Scott has a new Canon 5D he wanted to check out, so I grabbed my Leica and piled into Scott's hybrid Honda with him and Tiger Lily. We just headed out, and eventually found ourselves in Pescadero, on the coast side of Skyline. There are a couple of picturesque, weathered buildings just outside of 'downtown' on North Street that Scott is fond of photographing - unfortunately, both were blocked by parked cars.

I found my own picturesque building - St. Anthony's Iglesia Catolica (seen above) and fumbled with the auxiliary viewfinder for the Leica's 16-21mm zoom, before realizing it was calibrated for a film Leica, not my digital M8 (I should have packed the M4, loaded with Tri-X).

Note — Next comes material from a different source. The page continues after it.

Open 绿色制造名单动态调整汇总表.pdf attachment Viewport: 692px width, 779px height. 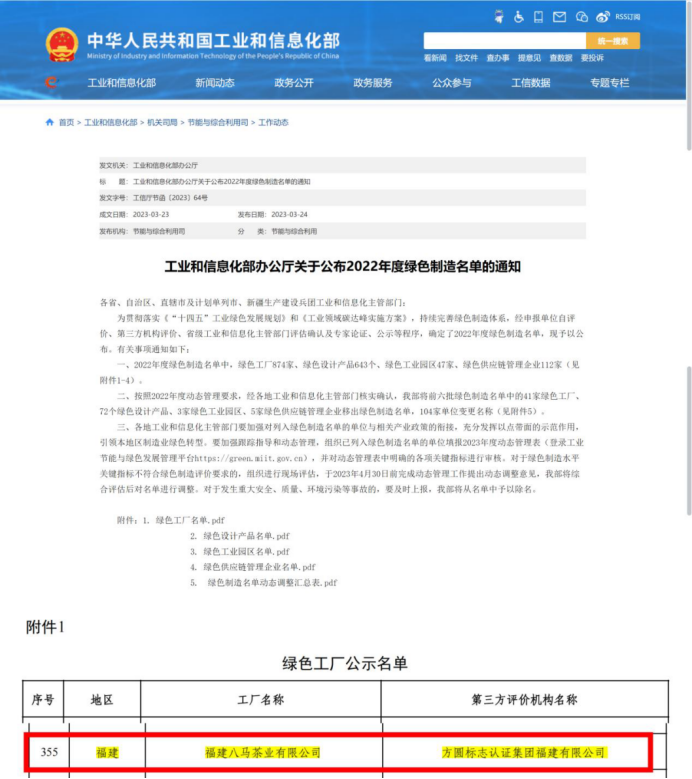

North Street is also home to Harley Farms, makers of excellent goat cheese. Scott likes cooking as much as I do so we made a small raid on the farm store, coming away with chevre, goat ricotta and chevre buttons in herbed olive oil (num). After that it was take-out barbecue sandwiches from the market on Stage Road (with Lily, we couldn't eat at the celebrated Duarte's or the locals' fave, the Mexican restaurant in the Alliance gas station). We ate at a picnic table in Pescadero State Beach before cruising home the slow way...

Thursday, January 08, 2009

Cross post from my other blog

[I'm playing around with MarsEdit, a blog editor, that makes it easy, among other things to crosspost...]

After Scott, Lily and I completed our morning marathon (actually a 1.5 mile loop walk) and ensuing coffee chat (I'm threatening to bring a mic and/or webcam to this twice weekly event), I was evicted from World HQ by our incredibly efficient cleaning crew.

There's a maelstrom of vacuum cleaners and dust mops rattling the house, and I'm holed up in the back bedroom while the rest of the house is mopped, vacuumed, dusted, polished and scrubbed into submission. My tiny Asus Netbook is on my lap, and we're logged in to World HQ's secure WiFi (got to keep those Russian spies and hacker riffraff from reading my posts before they're public). The WordPress interface works flawlessly in Firefox on Linux.

As usual Scott and I had conversed, rambling over a dozen topics as we walked or, afterwards, sipped Peet's coffee.  Scott, who is an expert in electronic payments, made the point that all the innovation in his field seemed to be coming from scammers who were constantly looking for ways to game big payment systems. 

Scott also showed me a Virgin Atlantic ad video on his iPhone that's running in Britain, featuring a bunch of sexy female flight attendants (remember when?) - the ad is set in the 1980s in commemoration  of Virgin's 25th anniversary. He figures it might not be PC enough for the U.S. - but Linda liked it.

We also discussed the tech feeds aggregator I built on Blogger, using a 'recipe' from Elise Bauer. Im currently waging a battle with my CSS template to incorporate the feed legibly into gulker.com.